A Gradient-based Framework for Bi-level Optimization of Black-Box Functions: Synergizing Model-free Reinforcement Learning and Implicit Function Differentiation
Please view our full paper in the Special Issue of Industrial & Engineering Chemistry Research on AI/ML in Chemical Engineering [link coming soon]
Bi-level optimization problems are challenging to solve due to the complex interplay between upper-level and lower-level decision variables. Classical solution methods generally simplify the bi-level problem to a single level problem, whereas more recent methods such as evolutionary algorithms and Bayesian optimization take a black-box view that can suffer from scalability to larger problems.
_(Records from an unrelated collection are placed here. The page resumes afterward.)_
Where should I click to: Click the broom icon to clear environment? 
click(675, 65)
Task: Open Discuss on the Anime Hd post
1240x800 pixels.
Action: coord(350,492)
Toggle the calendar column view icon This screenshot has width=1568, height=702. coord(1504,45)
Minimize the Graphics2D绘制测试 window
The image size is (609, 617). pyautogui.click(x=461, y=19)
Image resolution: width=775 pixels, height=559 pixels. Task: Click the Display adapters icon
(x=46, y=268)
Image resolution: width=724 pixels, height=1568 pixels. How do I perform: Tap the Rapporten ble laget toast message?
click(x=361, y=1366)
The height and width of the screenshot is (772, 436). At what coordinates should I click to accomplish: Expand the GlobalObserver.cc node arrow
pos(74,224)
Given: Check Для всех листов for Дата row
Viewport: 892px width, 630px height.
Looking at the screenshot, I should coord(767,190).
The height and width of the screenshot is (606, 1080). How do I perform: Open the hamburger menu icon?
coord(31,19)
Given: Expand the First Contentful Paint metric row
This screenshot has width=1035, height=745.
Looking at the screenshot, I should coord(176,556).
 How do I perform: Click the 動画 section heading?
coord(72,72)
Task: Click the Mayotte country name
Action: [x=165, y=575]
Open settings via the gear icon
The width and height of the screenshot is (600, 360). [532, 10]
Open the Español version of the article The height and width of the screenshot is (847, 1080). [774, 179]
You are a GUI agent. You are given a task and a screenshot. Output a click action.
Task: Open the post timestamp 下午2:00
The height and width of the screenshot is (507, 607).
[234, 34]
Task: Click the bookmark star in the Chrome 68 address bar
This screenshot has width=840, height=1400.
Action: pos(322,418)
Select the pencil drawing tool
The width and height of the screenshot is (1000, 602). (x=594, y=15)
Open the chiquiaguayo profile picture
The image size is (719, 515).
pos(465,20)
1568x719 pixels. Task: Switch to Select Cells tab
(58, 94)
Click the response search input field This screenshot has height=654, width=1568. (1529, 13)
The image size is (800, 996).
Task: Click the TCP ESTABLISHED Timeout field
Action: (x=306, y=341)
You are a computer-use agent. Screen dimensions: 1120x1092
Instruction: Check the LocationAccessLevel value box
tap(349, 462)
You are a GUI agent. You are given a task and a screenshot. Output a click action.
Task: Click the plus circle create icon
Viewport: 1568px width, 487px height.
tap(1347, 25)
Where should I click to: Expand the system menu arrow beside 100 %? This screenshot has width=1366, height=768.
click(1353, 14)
While advantageous for handling high-dimensional and non-convex optimization problems, the application of gradient-based solution methods to bi-level problems is impeded by the implicit relationship between the upper-level and lower-level decision variables. Additionally, lack of an equation-oriented relationship between decision variables and the upper-level objective can further impede differentiability. To this end, we present a gradient-based optimization framework that leverages implicit function theorem and model-free reinforcement learning (RL) to solve bi-level optimization problems wherein only zeroth-order observations of the upper-level objective are available. Implicit differentiation allows for differentiating the optimality conditions of the lower-level problem to enable calculation of gradients of the upper-level objective. Using policy gradient RL, gradient-based updates of the upper-level decisions can then be performed in a scalable manner for high-dimension problems. The proposed framework is applied to the bi-level problem of learning optimization-based control policies for uncertain systems. Simulation results on two benchmark problems illustrate the effectiveness of the framework for goal-oriented learning of model predictive control policies. Synergizing derivative-free optimization via model-free RL and gradient evaluation via implicit function differentiation can create new avenues for scalable and efficient solution of bi-level problems with black-box upper-level objective as compared to black-box optimization methods that discard the problem structure.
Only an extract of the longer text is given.